Content starts

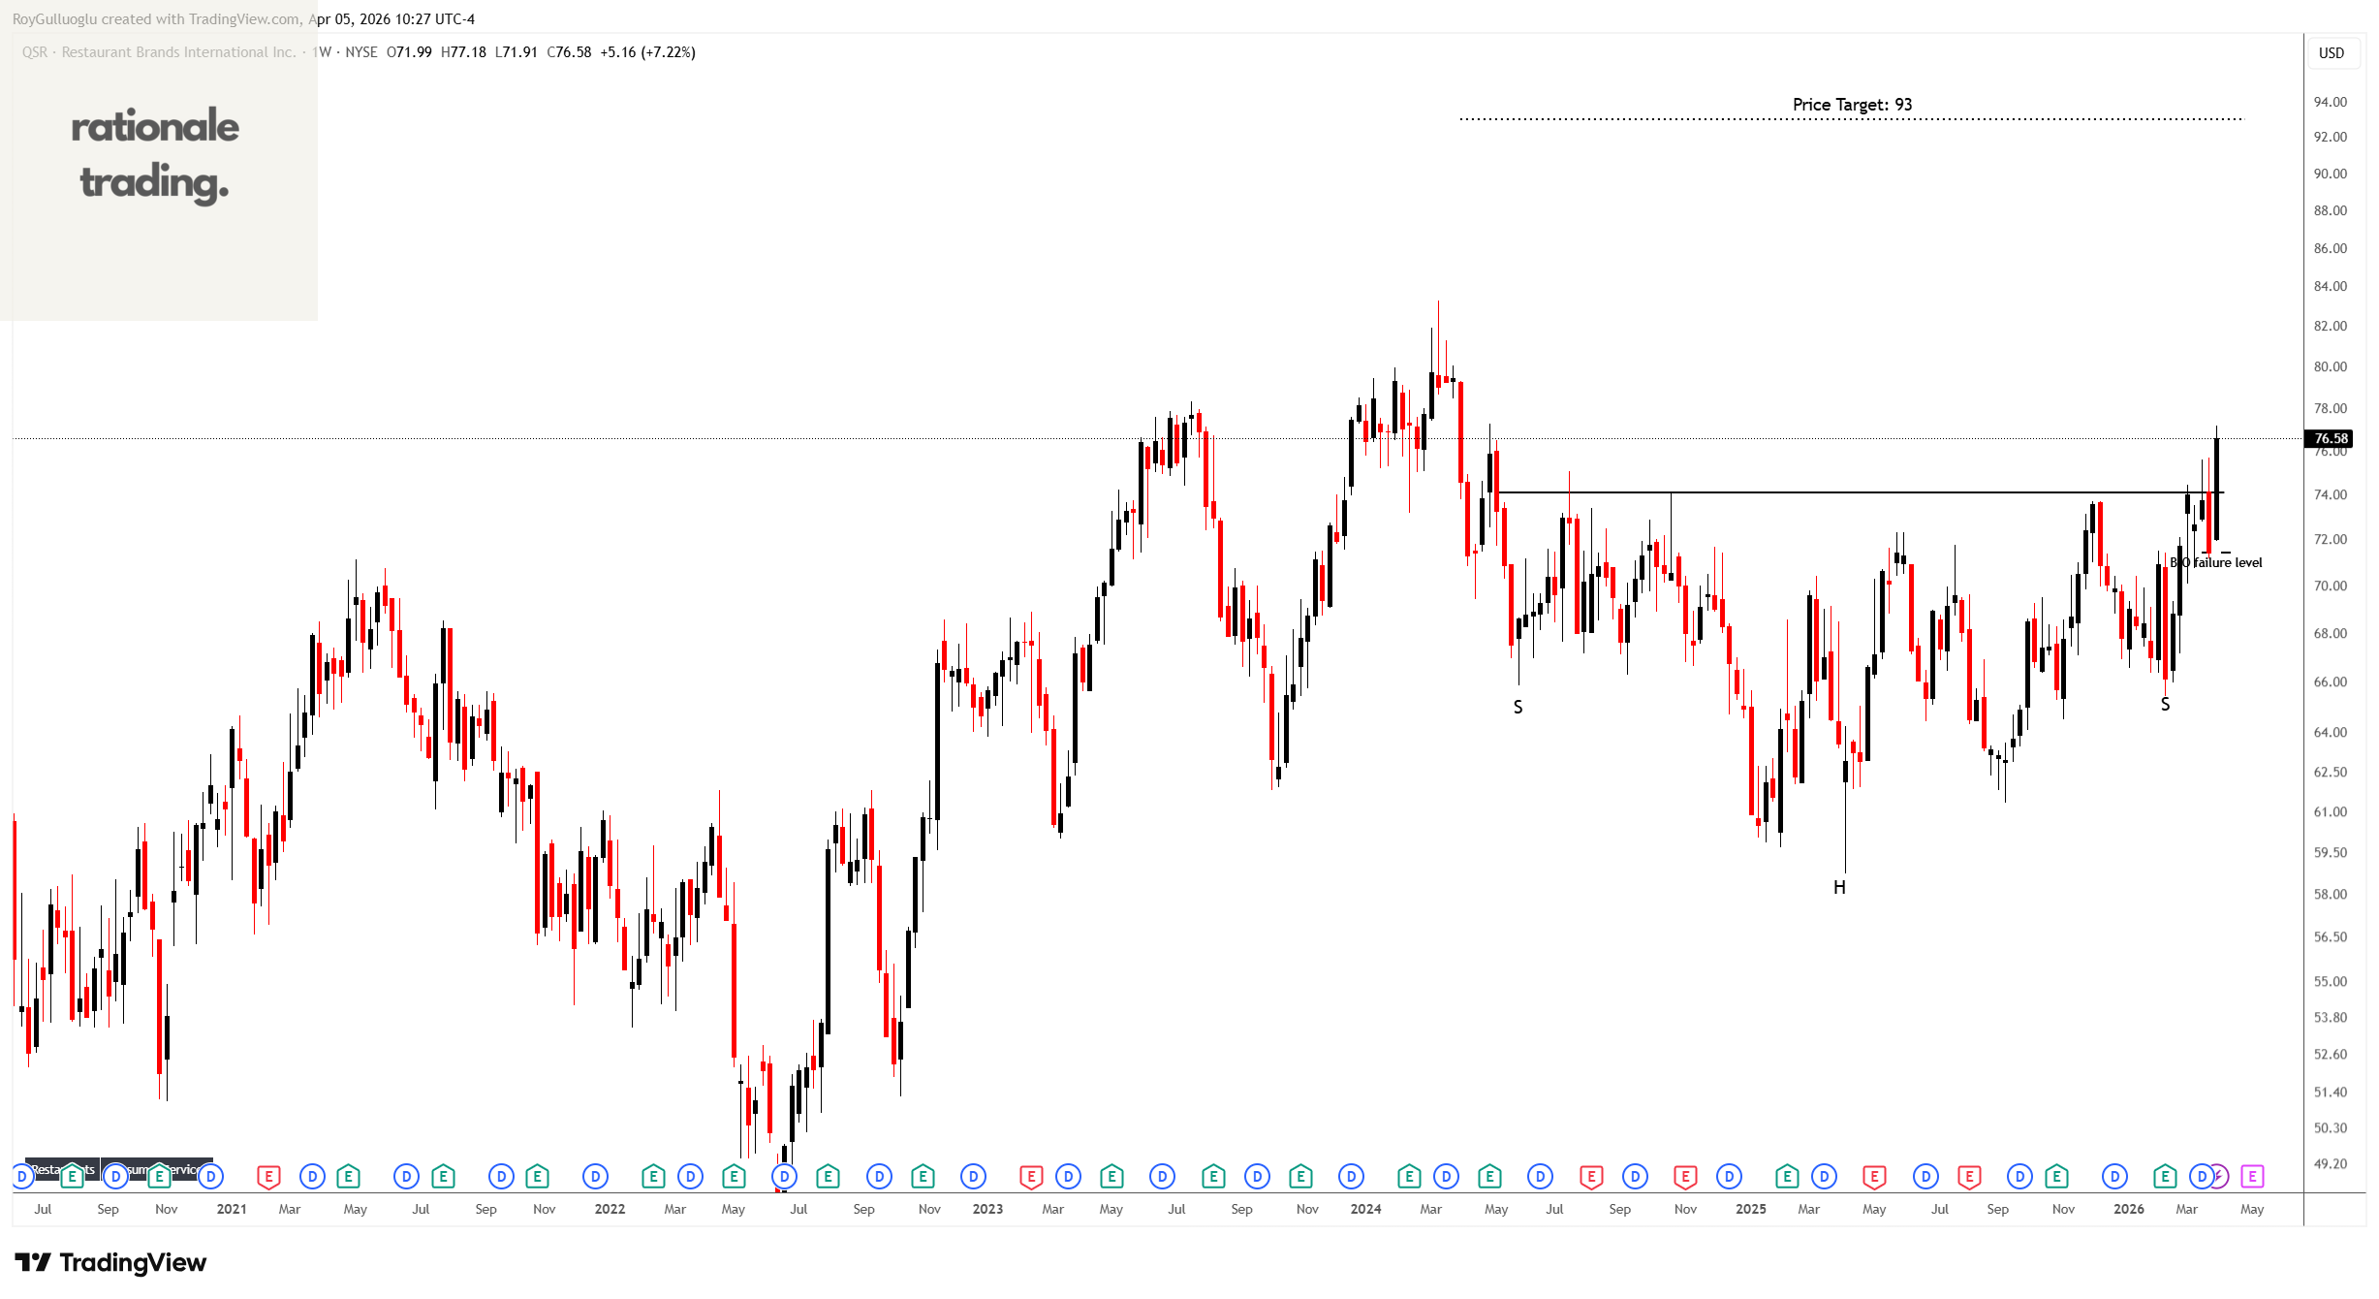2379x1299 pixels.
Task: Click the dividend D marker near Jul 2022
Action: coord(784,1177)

Content ends
Content starts

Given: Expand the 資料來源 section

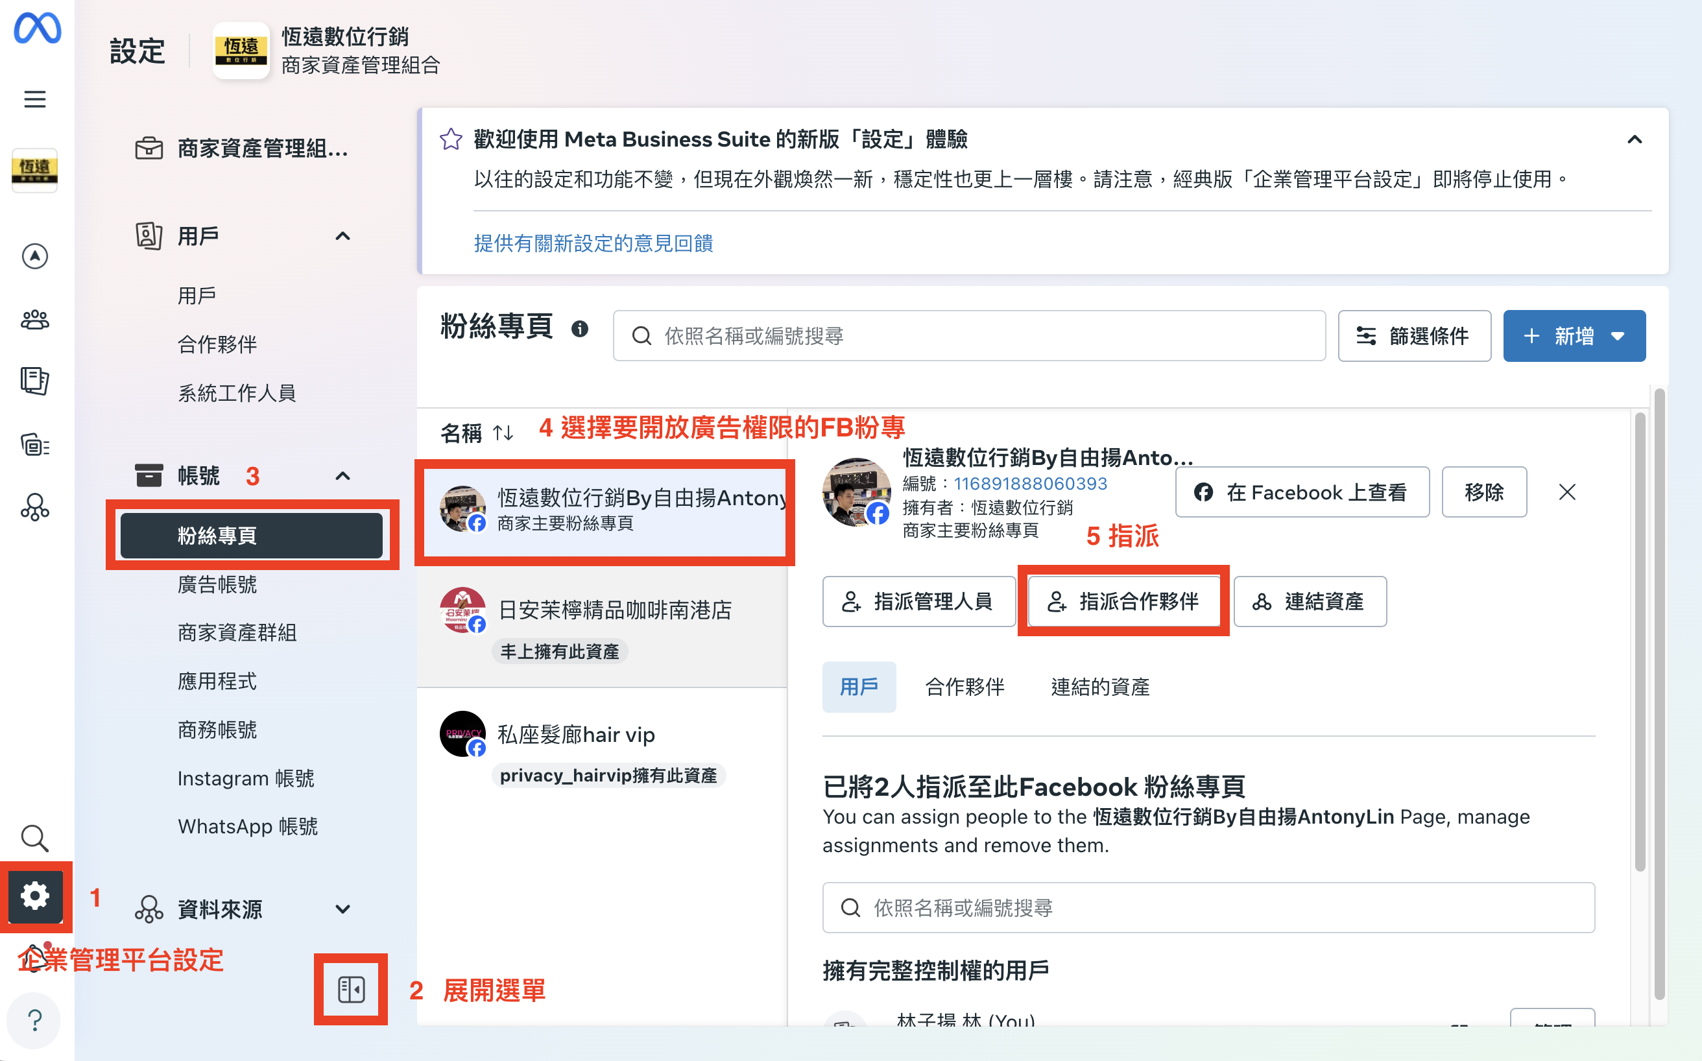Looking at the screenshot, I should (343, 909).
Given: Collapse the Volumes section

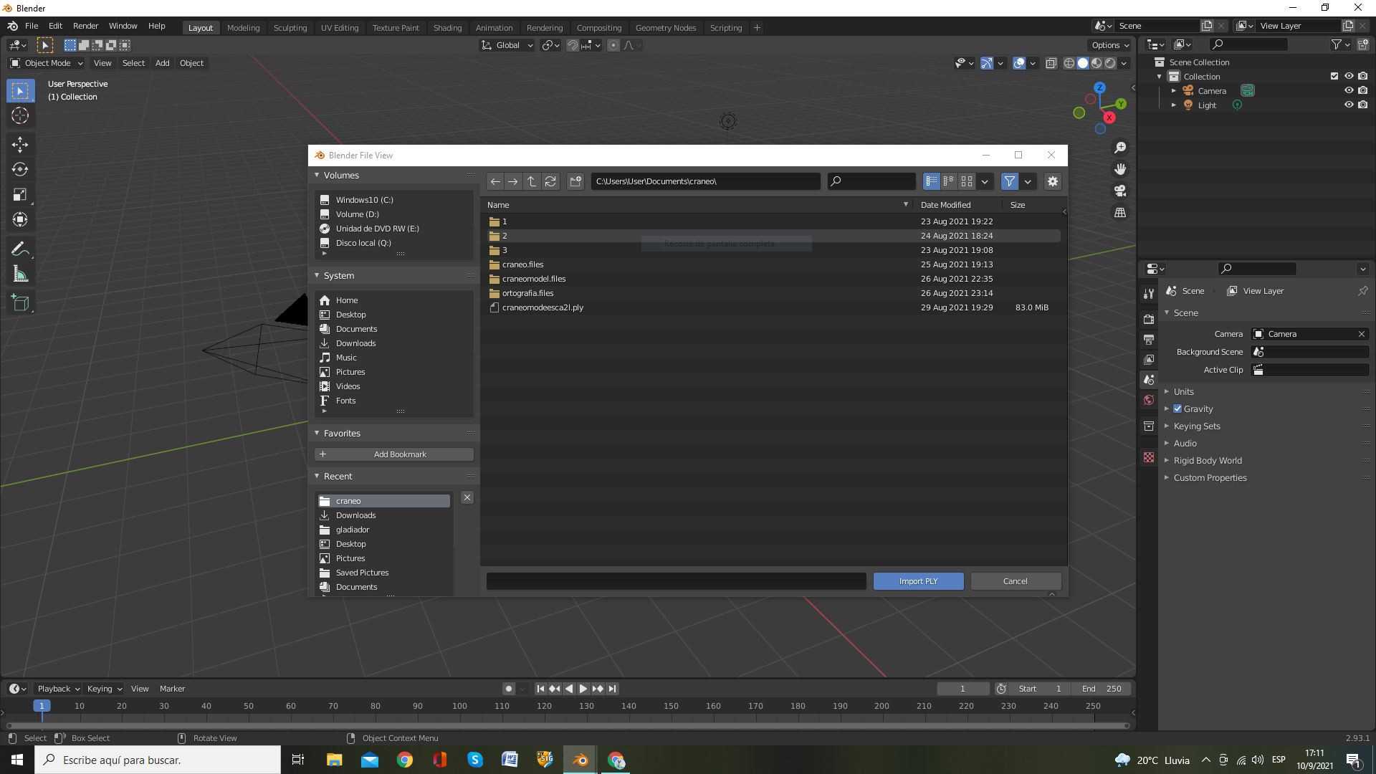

Content ends
Content starts

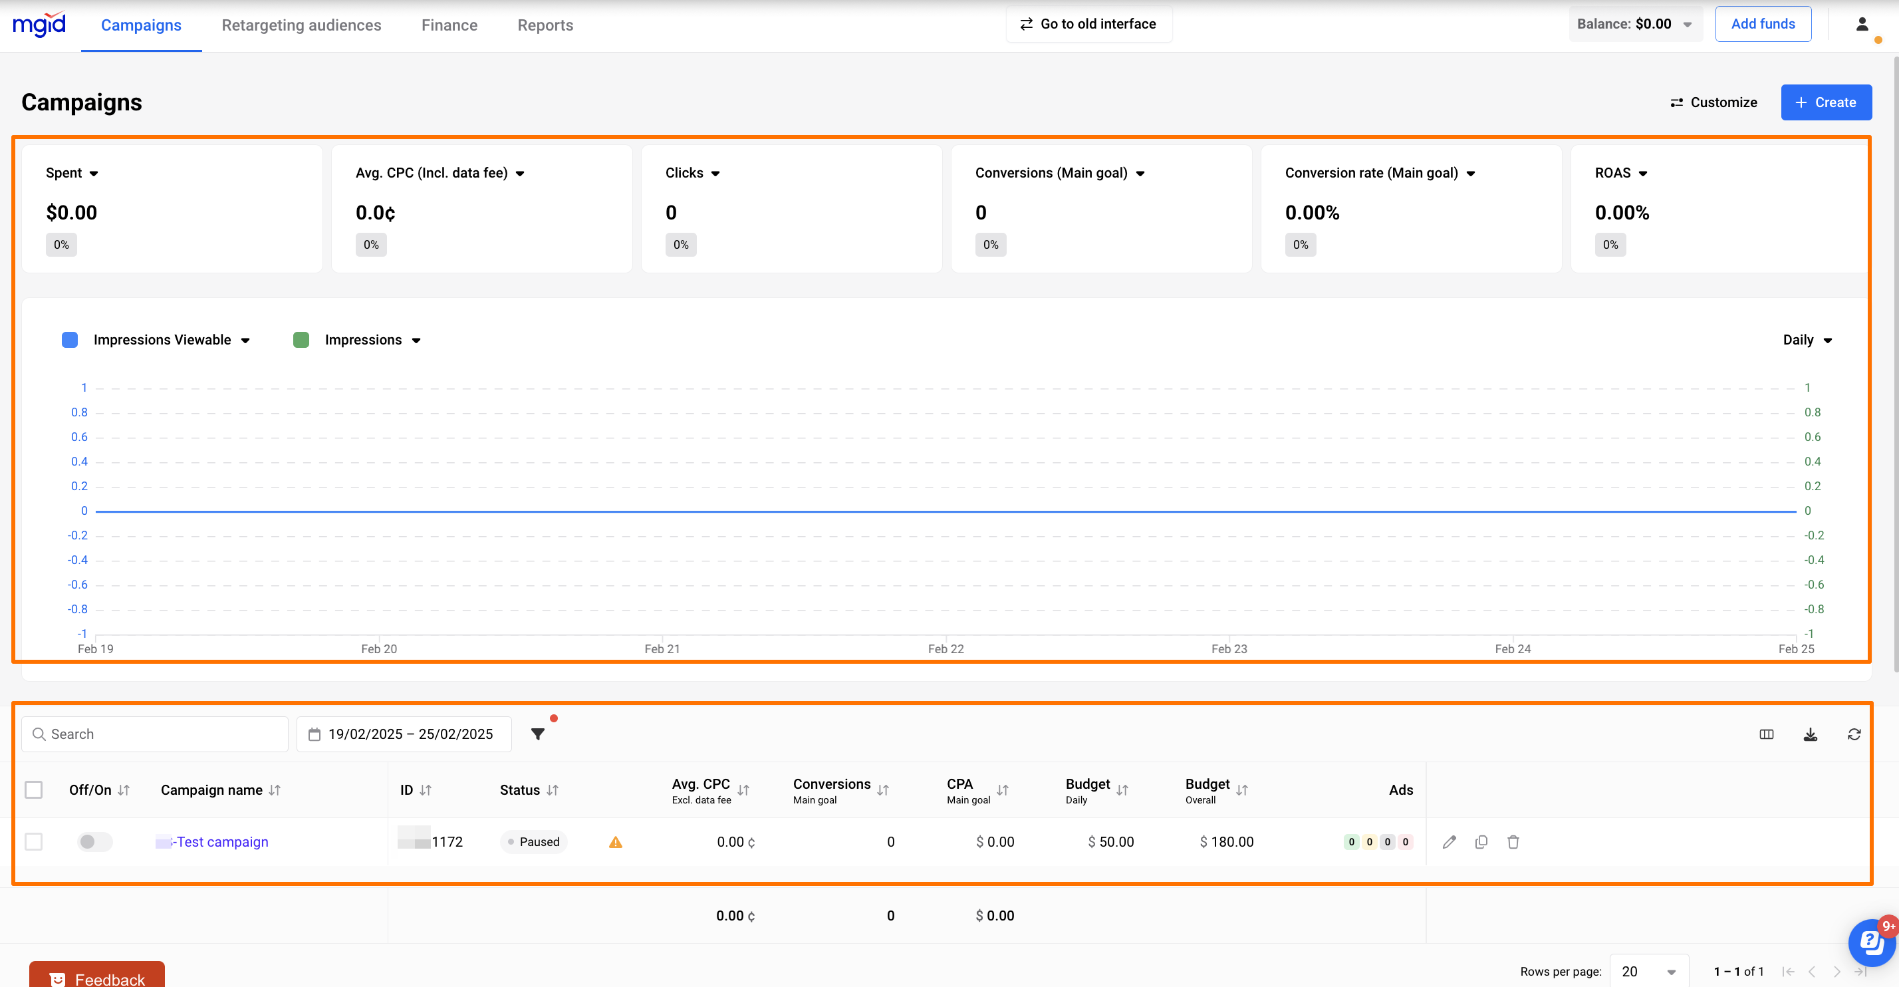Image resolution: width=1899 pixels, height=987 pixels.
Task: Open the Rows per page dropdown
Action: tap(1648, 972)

Content ends

PROBLEM
The stretch above running from the line with "Given: Expand the 資料來源 section" through the line with "Given: Collapse the Volumes section" is all you should copy, exactly, leaving out the pictures.

REPLY
Given: Expand the 資料來源 section

Looking at the screenshot, I should (343, 909).
Given: Collapse the Volumes section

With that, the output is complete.